__Records for processing__:
• • • • • • •

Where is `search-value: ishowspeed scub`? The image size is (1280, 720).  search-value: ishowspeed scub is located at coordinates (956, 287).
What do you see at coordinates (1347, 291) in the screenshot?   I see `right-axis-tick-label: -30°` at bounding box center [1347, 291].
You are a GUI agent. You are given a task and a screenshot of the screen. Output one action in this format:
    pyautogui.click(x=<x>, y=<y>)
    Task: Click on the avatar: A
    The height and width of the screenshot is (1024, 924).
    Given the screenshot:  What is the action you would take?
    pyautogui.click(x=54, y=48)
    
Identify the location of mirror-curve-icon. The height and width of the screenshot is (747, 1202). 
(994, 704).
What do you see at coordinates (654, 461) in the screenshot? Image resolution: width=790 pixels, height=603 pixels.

• • • • • • •

__Activity__: Pick out every line in the entries above that contains the string "width", treating uppercase and lowercase as different.

__Result of the exercise__:
    The height and width of the screenshot is (1024, 924).
Identify the location of mirror-curve-icon. The height and width of the screenshot is (747, 1202). 
What do you see at coordinates (654, 461) in the screenshot? Image resolution: width=790 pixels, height=603 pixels.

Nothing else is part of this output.